The situation appeared grim.

Early Friday morning, buzzards were circling by a tree at the far end of the pasture.  With a heavy heart, I walked toward the tree
dreading what I might find.  The pasture grass was higher around the tree than the rest of the field, but as I came to within about six
feet, I could see a hole in the ground.  We live in an area that is located above a vast cave system, and as a result, sinkholes are not
uncommon.  This was a new sinkhole right at the base of the tree approximately eight to ten feet in diameter.  The tall grass had fallen
over the top of the hole making it difficult to see unless you were right on top of it.

I lay on the ground and tried to peer over the edge of the sinkhole but could see only blackness and heard nothing!  With the buzzards
circling above, I was sure that Bo's baby was at the bottom of the sinkhole...Dead!

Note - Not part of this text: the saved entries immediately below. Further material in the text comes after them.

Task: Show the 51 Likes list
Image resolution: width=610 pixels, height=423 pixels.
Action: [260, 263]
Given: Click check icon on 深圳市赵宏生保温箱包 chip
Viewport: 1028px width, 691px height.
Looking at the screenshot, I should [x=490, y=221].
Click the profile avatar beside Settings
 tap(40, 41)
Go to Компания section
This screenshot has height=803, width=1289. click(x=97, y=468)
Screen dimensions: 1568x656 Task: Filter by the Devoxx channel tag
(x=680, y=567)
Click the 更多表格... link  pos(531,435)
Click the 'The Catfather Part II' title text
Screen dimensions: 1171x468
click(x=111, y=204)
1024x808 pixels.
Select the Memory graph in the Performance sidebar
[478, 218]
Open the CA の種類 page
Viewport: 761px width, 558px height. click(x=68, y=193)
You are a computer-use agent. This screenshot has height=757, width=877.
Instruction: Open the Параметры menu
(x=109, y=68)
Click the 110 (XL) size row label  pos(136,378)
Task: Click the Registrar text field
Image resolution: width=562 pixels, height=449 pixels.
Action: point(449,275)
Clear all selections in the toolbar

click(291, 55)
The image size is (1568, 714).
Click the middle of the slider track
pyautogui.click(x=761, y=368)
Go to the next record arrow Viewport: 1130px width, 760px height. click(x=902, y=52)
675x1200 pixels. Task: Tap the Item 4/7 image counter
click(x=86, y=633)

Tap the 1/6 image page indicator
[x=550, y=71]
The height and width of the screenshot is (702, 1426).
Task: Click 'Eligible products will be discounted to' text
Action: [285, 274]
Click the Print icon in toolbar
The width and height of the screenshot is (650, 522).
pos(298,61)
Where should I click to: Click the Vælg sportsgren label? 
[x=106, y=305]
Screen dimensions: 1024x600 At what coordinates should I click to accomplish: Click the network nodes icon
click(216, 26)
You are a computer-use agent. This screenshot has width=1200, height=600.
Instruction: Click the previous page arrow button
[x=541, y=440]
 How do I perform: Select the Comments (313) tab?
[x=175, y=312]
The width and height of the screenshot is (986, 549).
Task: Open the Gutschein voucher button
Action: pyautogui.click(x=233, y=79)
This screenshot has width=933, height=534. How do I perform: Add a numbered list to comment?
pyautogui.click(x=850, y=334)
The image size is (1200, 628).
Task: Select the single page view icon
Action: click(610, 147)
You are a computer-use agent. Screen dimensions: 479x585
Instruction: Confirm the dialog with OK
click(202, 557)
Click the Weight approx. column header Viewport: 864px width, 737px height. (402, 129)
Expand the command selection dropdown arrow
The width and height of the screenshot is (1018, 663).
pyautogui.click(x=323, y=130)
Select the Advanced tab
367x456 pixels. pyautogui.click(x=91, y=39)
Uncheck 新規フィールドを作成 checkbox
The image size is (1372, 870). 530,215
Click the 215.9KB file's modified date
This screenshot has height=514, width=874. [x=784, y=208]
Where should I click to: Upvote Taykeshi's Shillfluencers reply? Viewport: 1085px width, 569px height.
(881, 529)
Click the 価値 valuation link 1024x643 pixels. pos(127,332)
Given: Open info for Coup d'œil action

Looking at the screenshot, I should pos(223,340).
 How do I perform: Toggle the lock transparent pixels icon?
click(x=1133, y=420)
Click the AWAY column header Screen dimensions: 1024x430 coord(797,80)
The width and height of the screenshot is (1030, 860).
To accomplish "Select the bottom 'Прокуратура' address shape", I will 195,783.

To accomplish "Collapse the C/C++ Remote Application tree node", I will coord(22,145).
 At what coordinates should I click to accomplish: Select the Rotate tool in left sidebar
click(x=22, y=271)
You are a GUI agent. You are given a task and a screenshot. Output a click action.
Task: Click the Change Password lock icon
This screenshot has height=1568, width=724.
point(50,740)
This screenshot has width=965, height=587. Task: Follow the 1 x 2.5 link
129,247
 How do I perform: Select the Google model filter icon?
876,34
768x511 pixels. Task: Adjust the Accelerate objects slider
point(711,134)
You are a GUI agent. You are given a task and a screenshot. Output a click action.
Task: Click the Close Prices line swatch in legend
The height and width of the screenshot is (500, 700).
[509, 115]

Due to an afternoon appointment, I didn’t get to share this disappointing discovery until early Friday evening.  When I told my
husband, he asked if I had actually seen the foal's body.  I replied that I hadn’t, but  was sure that he was dead; never-the-less, he and I
along with a friend that had stopped by, grabbed a flashlight and went to confirm the foal’s tragic demise.

Our friend peered over the edge of the sinkhole and much to our amazement said that he could see the colt, and that he was lying down
but his head was up!  Bursting into tears, I sobbed that he must have broken his legs as a result of the fall and would surely be
severely injured even if we could get him out of that deep, narrow hole.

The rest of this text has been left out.